# Get rid of the video ads...



## dannnn (Nov 15, 2011)

Sometimes whilst at work I think I'll just have a quick look to see what's happening on UK-M, not logged in or anything... and then all of a sudden an advert for condoms plays through my speakers... awkwardness ensues.

Do you need these types of video ads? Can you stop these adverts from playing automatically on threads? or mute them by default?

I know if I logged in they'd disappear, but sometimes I'm just having a quick browse for a few minutes.


----------



## husky (Jan 31, 2010)

pays for the board-you wanna start having to pay for being on here? besides you should be working:whistling:


----------



## FlunkyTurtle (Aug 5, 2013)

dannnn said:


> Sometimes whilst at work I think I'll just have a quick look to see what's happening on UK-M, not logged in or anything... and then all of a sudden an advert for condoms plays through my speakers... awkwardness ensues.
> 
> Do you need these types of video ads? Can you stop these adverts from playing automatically on threads? or mute them by default?
> 
> I know if I logged in they'd disappear, but sometimes I'm just having a quick browse for a few minutes.


Cant take you seriously when all i can imagine is you saying "i dont know if you heard but i did over a thousand...."

++++++

Written problem:
From the forum thread on video ads, return the passage starting at "## dannnn (Nov" and ending after "(Jan 31, 2010)", copied word for word.

++++++

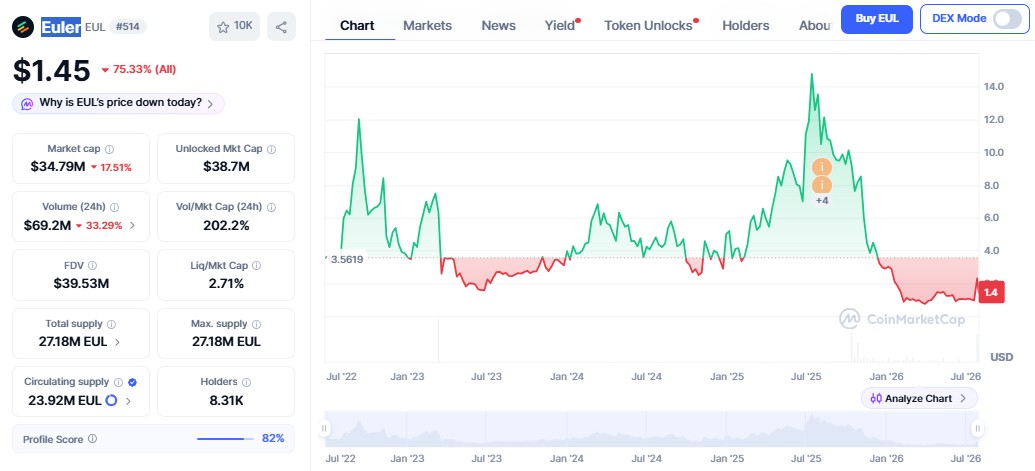Expand the Volume (24h) details chevron
Viewport: 1035px width, 471px height.
pos(132,226)
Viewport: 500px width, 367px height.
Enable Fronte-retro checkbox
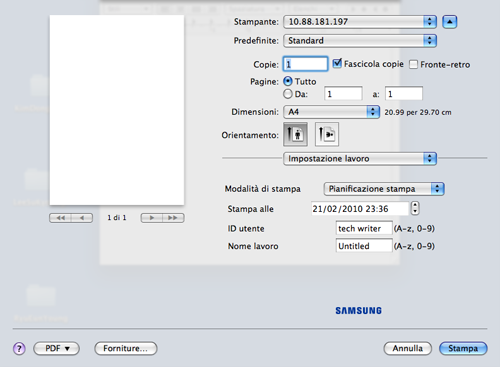(x=413, y=64)
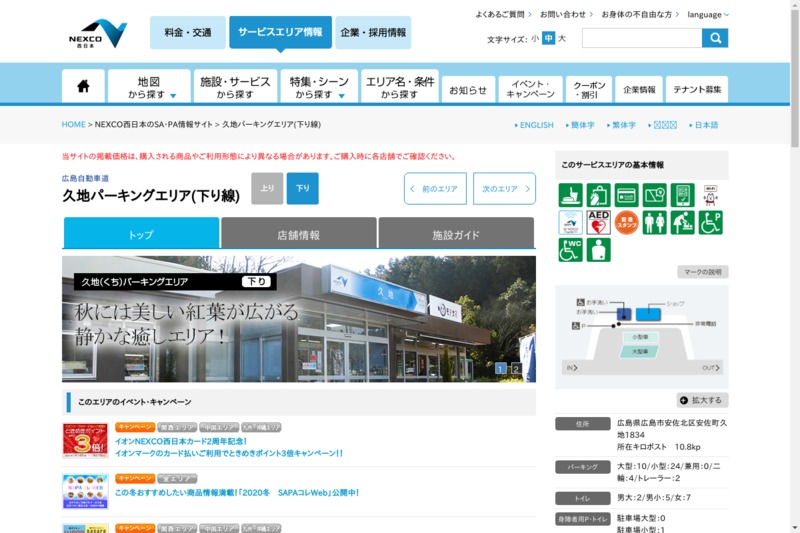Go to 次のエリア (next area)
Viewport: 800px width, 533px height.
click(x=504, y=188)
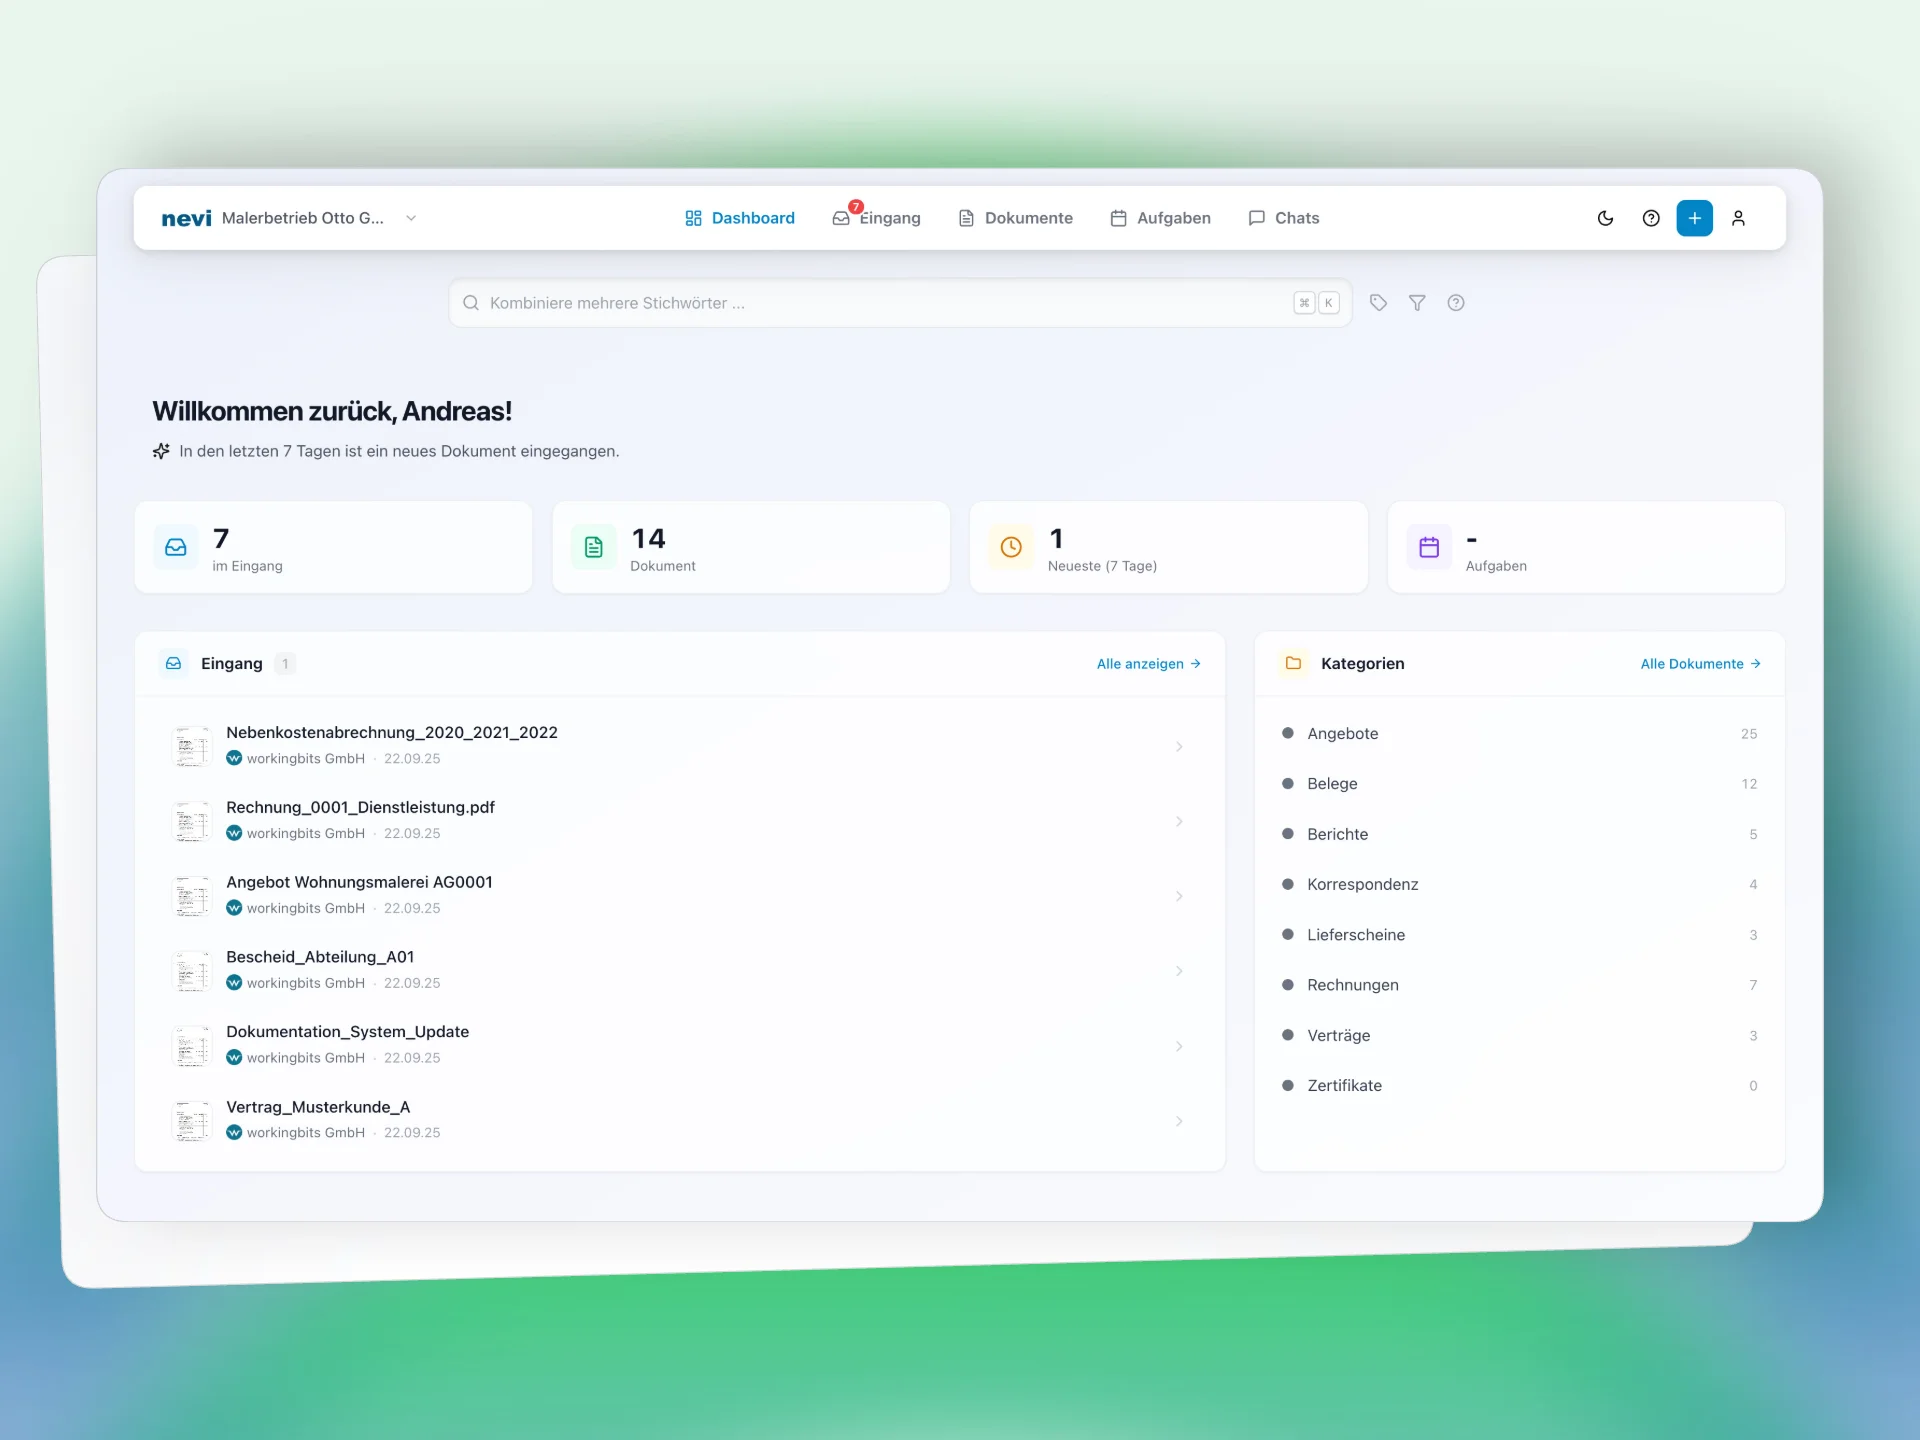The height and width of the screenshot is (1440, 1920).
Task: Click search help icon next to filter
Action: [x=1456, y=303]
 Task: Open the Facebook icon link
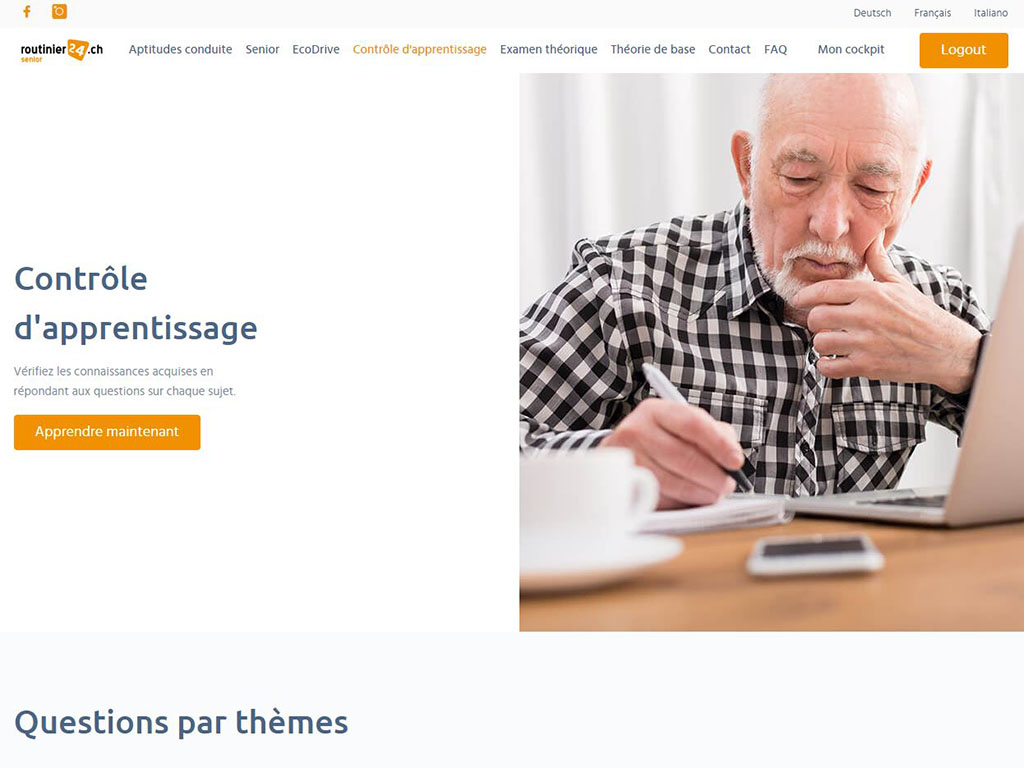click(x=27, y=12)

++++++

The response:
## dannnn (Nov 15, 2011)

Sometimes whilst at work I think I'll just have a quick look to see what's happening on UK-M, not logged in or anything... and then all of a sudden an advert for condoms plays through my speakers... awkwardness ensues.

Do you need these types of video ads? Can you stop these adverts from playing automatically on threads? or mute them by default?

I know if I logged in they'd disappear, but sometimes I'm just having a quick browse for a few minutes.


----------



## husky (Jan 31, 2010)